* **WORK TO BE COMPLETED**
Transcribe exactly the line in which "Given: Open the Library panel icon" occurs, plus every line that comes after it up to the end of the entries.
[Opening SUPPLIED ENTRIES section]
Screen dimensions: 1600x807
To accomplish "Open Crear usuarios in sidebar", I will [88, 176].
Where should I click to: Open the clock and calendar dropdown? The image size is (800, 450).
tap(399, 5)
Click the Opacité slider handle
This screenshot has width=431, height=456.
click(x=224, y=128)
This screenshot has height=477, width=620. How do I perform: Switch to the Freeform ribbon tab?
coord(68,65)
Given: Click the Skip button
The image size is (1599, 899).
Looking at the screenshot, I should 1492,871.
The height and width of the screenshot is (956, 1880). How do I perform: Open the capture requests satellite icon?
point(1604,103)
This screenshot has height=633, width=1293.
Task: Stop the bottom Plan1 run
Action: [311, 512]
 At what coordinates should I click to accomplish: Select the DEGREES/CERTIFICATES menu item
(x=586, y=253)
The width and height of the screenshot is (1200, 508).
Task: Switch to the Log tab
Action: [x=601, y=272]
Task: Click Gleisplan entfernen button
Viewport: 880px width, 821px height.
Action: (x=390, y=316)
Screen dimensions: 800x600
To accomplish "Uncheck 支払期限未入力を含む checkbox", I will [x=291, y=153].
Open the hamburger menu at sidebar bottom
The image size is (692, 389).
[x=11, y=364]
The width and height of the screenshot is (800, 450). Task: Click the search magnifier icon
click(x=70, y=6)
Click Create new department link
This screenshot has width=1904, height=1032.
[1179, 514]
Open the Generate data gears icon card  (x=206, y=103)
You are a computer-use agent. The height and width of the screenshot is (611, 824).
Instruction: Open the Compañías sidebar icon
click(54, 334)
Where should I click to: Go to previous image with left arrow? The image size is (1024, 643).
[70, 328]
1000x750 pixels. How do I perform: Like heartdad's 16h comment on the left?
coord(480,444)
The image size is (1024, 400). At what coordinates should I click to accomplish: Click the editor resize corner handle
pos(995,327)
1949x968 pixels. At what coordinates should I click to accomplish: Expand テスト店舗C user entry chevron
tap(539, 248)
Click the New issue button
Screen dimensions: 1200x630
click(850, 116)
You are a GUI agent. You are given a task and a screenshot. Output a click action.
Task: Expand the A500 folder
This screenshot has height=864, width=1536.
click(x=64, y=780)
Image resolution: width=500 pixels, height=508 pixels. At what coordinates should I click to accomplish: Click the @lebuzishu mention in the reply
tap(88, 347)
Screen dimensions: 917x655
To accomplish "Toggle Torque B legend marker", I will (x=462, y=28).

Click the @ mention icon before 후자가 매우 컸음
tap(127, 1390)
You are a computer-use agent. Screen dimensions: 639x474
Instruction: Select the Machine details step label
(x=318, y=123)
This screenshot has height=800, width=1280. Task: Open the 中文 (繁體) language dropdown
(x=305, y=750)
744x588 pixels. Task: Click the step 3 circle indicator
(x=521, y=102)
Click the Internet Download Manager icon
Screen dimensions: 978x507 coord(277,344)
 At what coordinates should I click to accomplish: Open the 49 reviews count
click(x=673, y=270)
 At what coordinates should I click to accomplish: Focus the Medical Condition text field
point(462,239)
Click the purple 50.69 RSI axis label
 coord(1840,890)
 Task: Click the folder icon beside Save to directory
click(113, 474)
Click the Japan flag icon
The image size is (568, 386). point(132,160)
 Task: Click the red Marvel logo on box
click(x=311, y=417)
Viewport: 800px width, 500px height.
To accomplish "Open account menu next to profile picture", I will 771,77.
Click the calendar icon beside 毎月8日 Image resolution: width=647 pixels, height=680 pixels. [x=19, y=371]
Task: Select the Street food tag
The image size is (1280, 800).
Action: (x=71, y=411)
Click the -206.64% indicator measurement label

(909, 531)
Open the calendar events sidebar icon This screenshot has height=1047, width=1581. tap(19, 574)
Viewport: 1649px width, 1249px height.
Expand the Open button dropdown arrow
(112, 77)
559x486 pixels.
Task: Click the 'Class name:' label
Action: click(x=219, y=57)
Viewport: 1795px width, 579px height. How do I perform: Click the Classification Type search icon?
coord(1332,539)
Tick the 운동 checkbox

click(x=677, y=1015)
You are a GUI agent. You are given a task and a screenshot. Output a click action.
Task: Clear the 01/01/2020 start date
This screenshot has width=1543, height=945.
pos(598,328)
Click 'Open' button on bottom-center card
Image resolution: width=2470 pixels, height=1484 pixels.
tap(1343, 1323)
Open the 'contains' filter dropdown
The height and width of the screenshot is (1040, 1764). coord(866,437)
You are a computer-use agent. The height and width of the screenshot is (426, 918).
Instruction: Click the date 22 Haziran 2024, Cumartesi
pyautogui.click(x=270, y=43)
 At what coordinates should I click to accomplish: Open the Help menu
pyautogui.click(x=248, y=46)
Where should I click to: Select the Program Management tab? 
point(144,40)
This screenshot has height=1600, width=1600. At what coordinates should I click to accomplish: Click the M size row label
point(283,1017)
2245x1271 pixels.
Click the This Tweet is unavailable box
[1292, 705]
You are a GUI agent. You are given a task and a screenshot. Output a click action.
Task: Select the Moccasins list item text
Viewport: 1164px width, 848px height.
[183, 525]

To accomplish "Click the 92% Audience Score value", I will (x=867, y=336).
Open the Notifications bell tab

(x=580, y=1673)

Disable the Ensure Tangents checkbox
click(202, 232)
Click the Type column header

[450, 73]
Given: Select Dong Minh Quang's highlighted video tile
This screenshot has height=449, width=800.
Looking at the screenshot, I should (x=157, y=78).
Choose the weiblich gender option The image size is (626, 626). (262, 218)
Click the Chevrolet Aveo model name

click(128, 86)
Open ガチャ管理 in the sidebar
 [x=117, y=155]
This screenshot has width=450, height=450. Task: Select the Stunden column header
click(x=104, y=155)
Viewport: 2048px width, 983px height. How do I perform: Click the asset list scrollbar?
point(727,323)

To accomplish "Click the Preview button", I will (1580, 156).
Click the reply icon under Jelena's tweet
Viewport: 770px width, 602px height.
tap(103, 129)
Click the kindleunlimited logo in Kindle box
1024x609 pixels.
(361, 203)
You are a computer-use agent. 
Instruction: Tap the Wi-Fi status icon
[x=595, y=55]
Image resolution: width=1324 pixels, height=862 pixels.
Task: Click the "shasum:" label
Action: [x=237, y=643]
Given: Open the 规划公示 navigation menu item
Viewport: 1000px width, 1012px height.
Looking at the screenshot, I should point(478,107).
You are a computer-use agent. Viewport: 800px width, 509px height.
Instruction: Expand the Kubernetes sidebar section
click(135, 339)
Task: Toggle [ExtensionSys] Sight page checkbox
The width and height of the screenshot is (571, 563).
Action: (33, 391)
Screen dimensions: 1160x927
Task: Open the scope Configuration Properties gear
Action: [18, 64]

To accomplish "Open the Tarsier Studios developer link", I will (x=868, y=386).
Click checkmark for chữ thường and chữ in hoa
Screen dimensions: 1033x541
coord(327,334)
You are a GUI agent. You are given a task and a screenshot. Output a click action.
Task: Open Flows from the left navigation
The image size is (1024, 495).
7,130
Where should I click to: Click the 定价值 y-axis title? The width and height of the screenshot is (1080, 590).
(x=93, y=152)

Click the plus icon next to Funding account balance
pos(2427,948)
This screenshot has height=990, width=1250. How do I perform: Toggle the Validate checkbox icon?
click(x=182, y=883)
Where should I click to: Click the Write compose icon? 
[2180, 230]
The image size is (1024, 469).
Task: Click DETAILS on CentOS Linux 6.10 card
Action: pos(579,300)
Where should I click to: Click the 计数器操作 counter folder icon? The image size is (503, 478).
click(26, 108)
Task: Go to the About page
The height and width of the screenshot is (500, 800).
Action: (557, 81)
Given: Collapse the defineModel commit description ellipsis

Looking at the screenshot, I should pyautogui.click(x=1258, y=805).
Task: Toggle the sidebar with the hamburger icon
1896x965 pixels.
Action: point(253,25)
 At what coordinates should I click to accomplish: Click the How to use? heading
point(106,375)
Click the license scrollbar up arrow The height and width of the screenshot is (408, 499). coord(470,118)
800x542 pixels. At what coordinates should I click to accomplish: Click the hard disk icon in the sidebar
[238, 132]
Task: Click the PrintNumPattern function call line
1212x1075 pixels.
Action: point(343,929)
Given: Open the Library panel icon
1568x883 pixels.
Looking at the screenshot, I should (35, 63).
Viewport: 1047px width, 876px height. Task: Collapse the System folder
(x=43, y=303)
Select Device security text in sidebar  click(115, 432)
[Closing SUPPLIED ENTRIES section]
* **EXERCISE RESPONSE**
Given: Open the Library panel icon
1568x883 pixels.
Looking at the screenshot, I should (35, 63).
Viewport: 1047px width, 876px height. Task: Collapse the System folder
(x=43, y=303)
Select Device security text in sidebar  click(115, 432)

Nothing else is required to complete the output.